On April 6, 2017, in McGill v. Citibank, N.A., the California Supreme Court held that that predispute arbitration provisions aimed at public injunctive relief that result in barring certain statutory claims for such relief are unenforceable. McGill applies to claims for public injunctive relief sought under California’s Consumer Legal Remedies Act, Cal. Civ. Code § 1750, et seq.; the unfair competition law, Cal. Bus. & Prof. Code § 17500, et seq.; and the false advertising law, Cal. Bus. & Prof. Code § 17500, et seq.
McGill involved a credit protection agreement plaintiff Sharon McGill entered into with defendant Citibank, N.A. Under the agreement, Citibank agreed to defer or credit certain amounts owed if an event capable of adversely impacting her ability to pay—like unemployment or divorce—occurred. After McGill signed up for the agreement, Citibank added an arbitration clause with a class waiver which provided that “All Claims are subject to arbitration, no matter what legal theory they are based on or what remedy (damages, or injunctive or declaratory relief) they seek.”
McGill lost her job in 2008, and Citibank allegedly failed to honor the terms of the credit protection agreement. She filed suit in 2011, and pursuant to the arbitration clause, Citibank moved to compel arbitration. Applying the Broughton-Cruz rule (which renders arbitration clauses requiring arbitration injunctive relief claims brought for the public’s benefit unenforceable), the trial court ordered arbitration of McGill’s claims other than those seeking injunctive relief under the CLRA, the UCL, and false advertising law. The Court of Appeal reversed and remanded “for the trial court to order all of McGill’s claims to arbitration” under AT&T Mobility LLC v. Concepcion, 563 U.S. 333 (2011). The California Supreme Court granted McGill’s petition for review of this decision.

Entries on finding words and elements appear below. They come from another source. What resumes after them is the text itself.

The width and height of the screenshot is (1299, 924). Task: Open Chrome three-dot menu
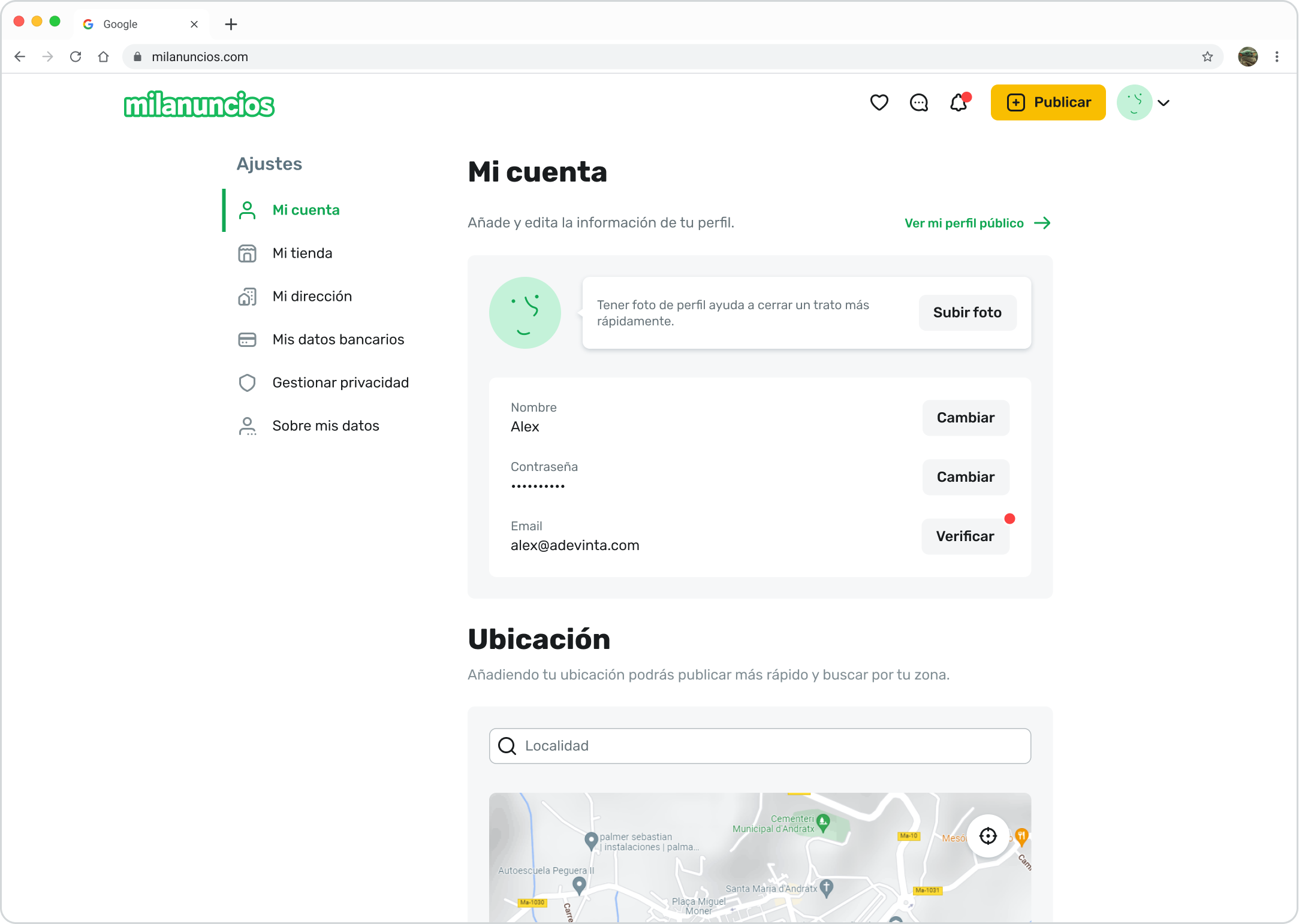pos(1277,57)
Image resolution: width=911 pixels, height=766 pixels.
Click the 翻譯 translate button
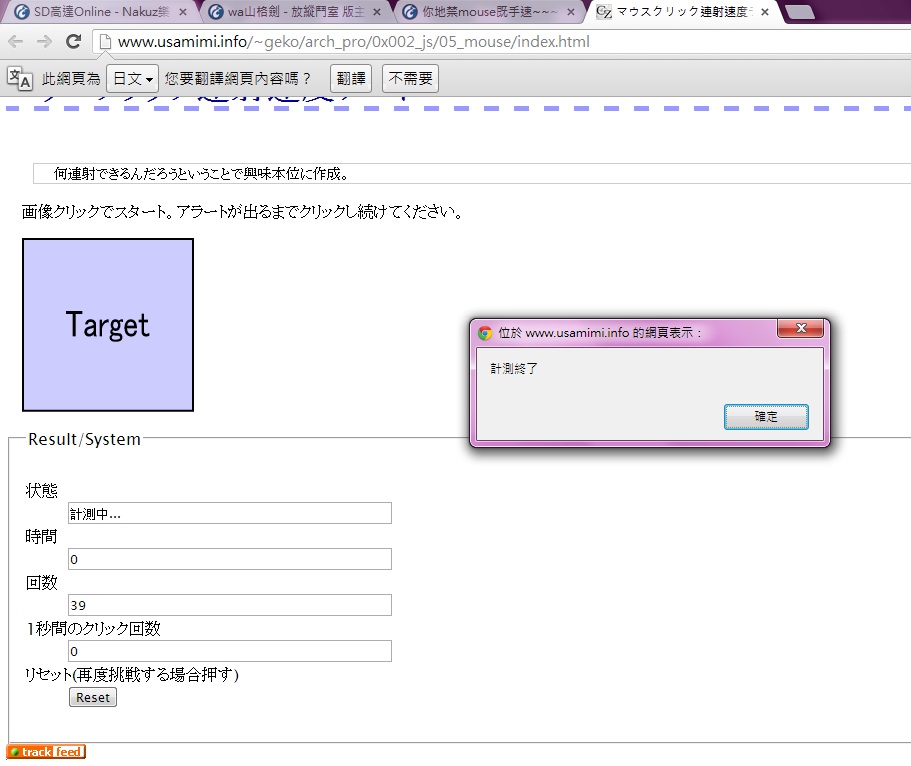(x=351, y=79)
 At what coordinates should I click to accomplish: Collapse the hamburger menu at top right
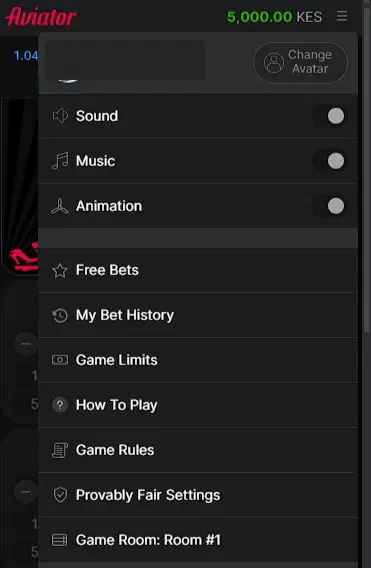point(342,16)
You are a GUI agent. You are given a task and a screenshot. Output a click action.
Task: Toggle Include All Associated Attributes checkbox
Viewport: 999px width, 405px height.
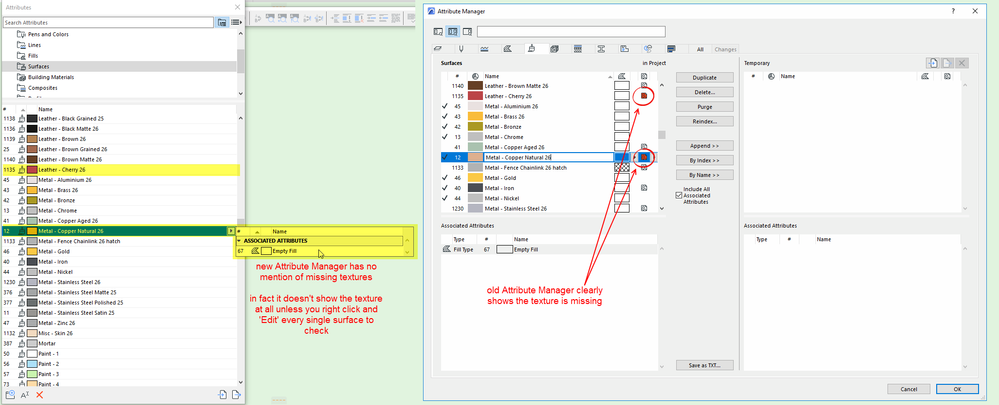coord(680,195)
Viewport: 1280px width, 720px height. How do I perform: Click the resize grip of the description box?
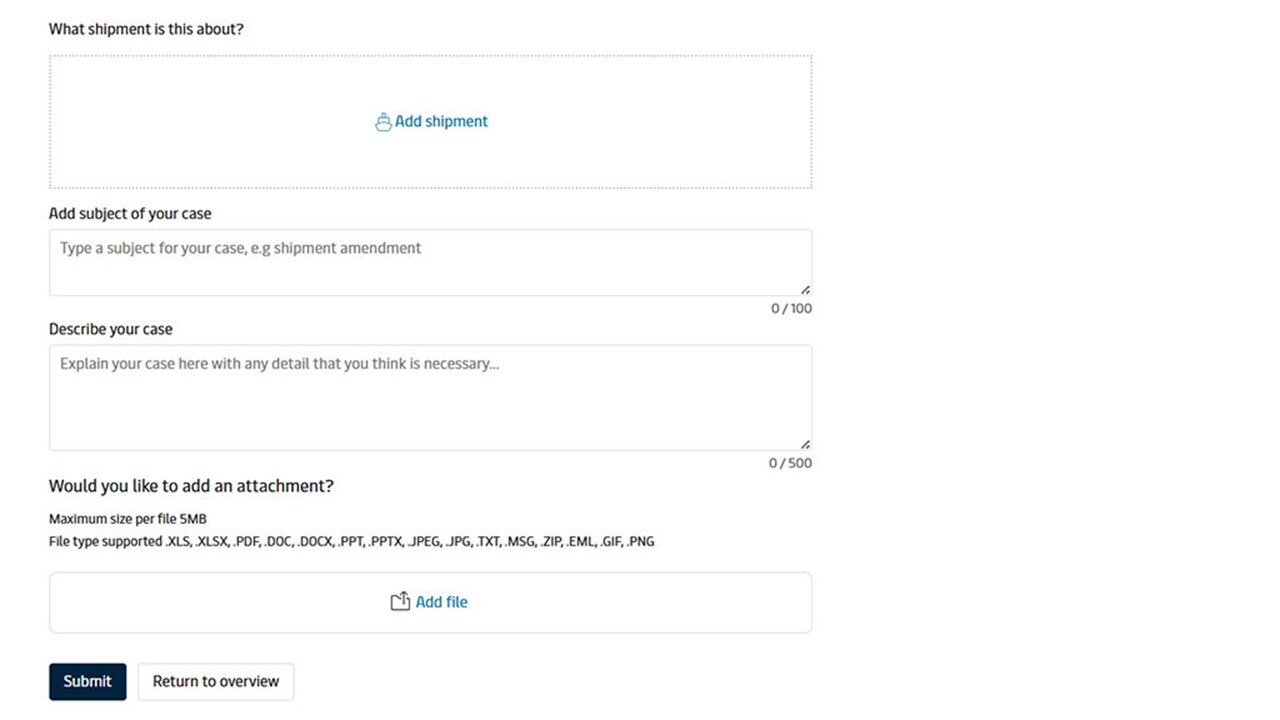[804, 443]
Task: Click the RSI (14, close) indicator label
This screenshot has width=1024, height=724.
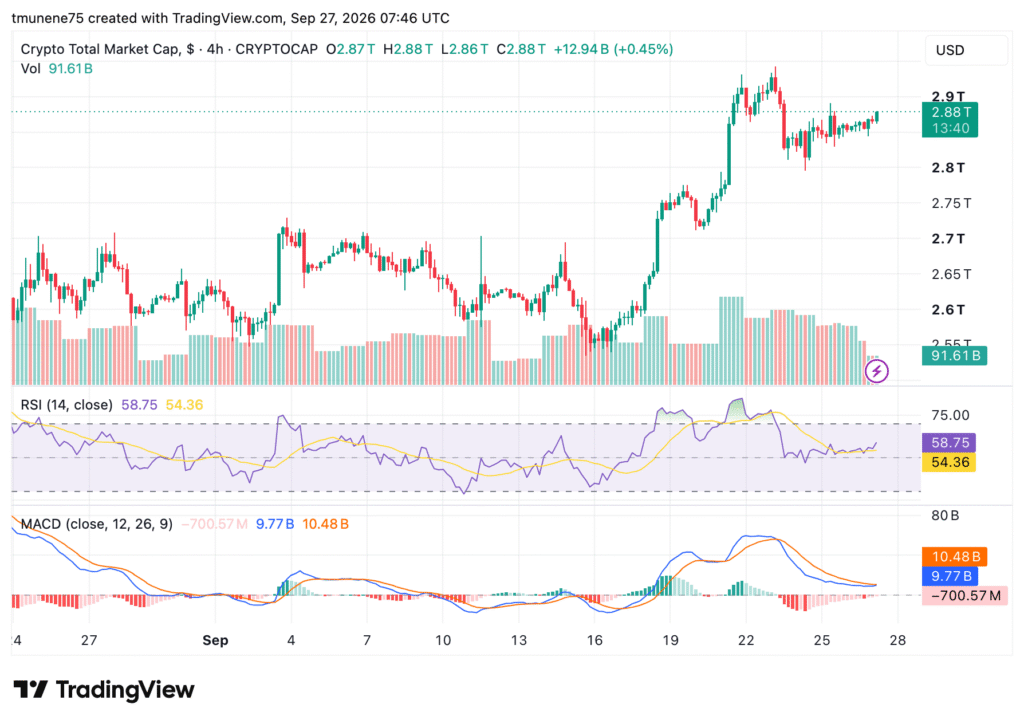Action: [67, 405]
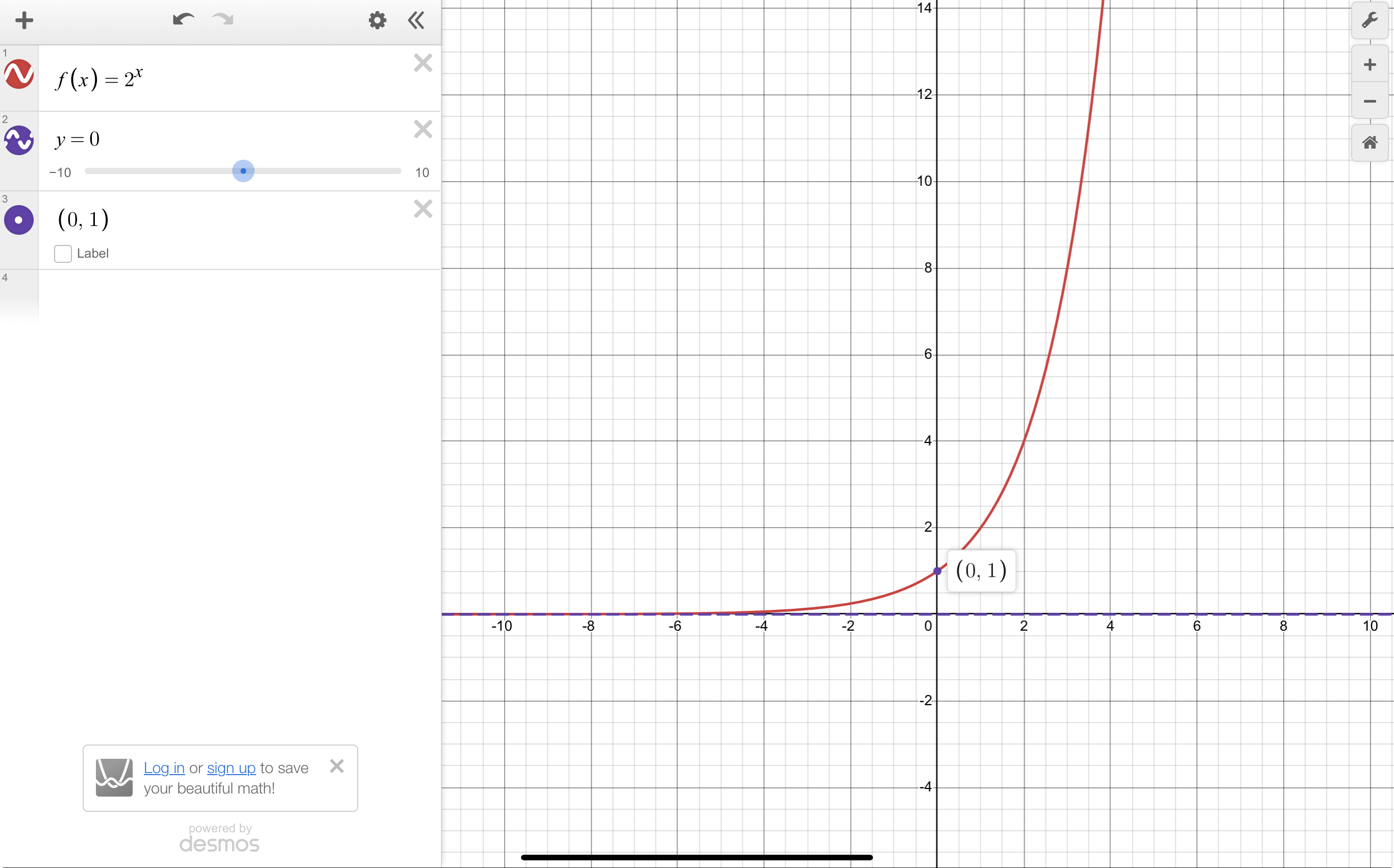Click the zoom in button
This screenshot has width=1394, height=868.
(1370, 64)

The California Supreme Court reversed the Court of Appeal, finding that the Federal Arbitration Act (under which Concepcion was decided) does not preempt the Broughton-Cruz rule. In its decision, the Court distinguished between private injunctive relief (which resolves private disputes among parties, rectifying individual wrongs) on the one hand, and public injunctive relief (which “by and large” benefits the general public), on the other hand. And because the relief requested—enjoining Citibank from continued deceptive marketing of the credit protection agreements—was public in nature, the Court found the arbitration provision was “invalid and unenforceable.” (The parties had agreed that the arbitration clause, if enforceable, precluded McGill from seeking public injunctive relief in any forum.)
Consequently, claims for public injunctive relief—injunctive relief with a primary effect of prohibiting acts that threaten the general public—brought under California's CLRA, UCL, or false advertising law are unlikely to be compelled to arbitration, particularly if doing so would preclude any relief on those claims.